Tenant-Purchaser Offerman executed a two-year lease with Landlord-Seller Granada, which granted Offerman “the option to purchase [the] property…for a sales price to be determined at that time by an independent appraiser acceptable to both Tenant and Landlord. (Terms and Conditions to be stipulated by both parties at such time).” (emphasis added). Offerman timely advised Granada he intended to exercise the option, asked Granada to name an appraiser, and, when Granada did not respond, Offerman tendered a $240,000 appraisal to exercise the option. Granada did not retain an appraiser but instead simply demanded $350,000 to close the sale.
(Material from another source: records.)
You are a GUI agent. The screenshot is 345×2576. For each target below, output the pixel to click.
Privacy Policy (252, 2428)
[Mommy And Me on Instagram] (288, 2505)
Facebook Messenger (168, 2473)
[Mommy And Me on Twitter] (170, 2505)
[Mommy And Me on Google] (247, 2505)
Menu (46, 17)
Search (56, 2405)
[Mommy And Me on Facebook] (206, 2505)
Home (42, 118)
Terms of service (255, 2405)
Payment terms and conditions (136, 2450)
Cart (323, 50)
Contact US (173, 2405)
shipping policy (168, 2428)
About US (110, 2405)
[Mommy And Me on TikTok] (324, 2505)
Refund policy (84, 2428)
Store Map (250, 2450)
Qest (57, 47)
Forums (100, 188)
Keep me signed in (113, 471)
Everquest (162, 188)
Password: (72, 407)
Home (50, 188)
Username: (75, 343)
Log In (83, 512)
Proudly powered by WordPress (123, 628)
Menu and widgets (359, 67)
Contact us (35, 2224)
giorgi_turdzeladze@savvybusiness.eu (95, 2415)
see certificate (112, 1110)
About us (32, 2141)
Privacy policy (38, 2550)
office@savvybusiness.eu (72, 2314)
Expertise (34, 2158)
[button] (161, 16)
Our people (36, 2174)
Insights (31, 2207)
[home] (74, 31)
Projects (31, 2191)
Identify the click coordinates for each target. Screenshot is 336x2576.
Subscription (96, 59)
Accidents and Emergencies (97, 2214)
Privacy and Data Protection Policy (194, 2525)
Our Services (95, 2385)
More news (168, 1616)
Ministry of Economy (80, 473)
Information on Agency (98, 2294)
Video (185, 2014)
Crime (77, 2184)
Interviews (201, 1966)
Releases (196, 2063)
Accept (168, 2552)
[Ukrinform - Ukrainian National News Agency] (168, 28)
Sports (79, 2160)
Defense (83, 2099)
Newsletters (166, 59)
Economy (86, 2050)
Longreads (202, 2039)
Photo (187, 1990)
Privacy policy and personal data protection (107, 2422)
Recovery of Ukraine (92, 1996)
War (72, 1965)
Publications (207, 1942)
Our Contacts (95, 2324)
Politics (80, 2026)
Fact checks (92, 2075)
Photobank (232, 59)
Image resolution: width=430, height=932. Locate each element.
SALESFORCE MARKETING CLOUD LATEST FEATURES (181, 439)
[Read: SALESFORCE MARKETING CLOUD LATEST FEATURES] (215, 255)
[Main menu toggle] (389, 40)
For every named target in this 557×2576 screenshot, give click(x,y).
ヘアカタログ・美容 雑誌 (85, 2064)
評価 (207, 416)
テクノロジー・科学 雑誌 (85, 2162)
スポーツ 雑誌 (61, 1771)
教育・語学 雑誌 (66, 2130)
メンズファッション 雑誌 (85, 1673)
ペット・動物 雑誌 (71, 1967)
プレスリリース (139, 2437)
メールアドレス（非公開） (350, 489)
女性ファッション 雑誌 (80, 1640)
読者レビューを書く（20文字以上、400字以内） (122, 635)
After a bench trial, the Court determined that Offerman was entitled to specific performance, and, as the parties had not agreed to certain terms, held a second evidentiary hearing to resolve the form of judgment, therein naming a title agency to handle the escrow, setting a closing date, allocating the transaction fees between the parties, and ordering Granada to pay for the property inspection.
The Court of Appeals reversed the trial court as the parties had not agreed to all of the material terms, noting the following deficiencies: (1) as to pricing, the selected appraiser had to be “acceptable” to both parties, yet there was no agreed mechanism for resolving the parties’ resulting impasse; and (2) as to terms, the parties “did not establish a means to determine the many other remaining undefined terms (for example, the option was “silent as to the timing of payment or closing, the terms of payment (earnest money, down payment, financing, and allocation of closing costs), condition of title upon conveyance, method of conveyance, and whether escrow would be handled by a title agency.” In short, because the option specifically deferred the establishment of its “Terms and Conditions” to the end of the lease term, that rendered it unenforceable by specific performance as a mere agreement to agree at “the completion of the 24-month lease.”
The Court of Appeals thus concluded that the trial court lacked authority to “flesh out an option agreement that lack[ed] certainty,” emphasizing that clearly defined, material terms are “even more critical when an option is concerned,” and remanding the case for further proceedings.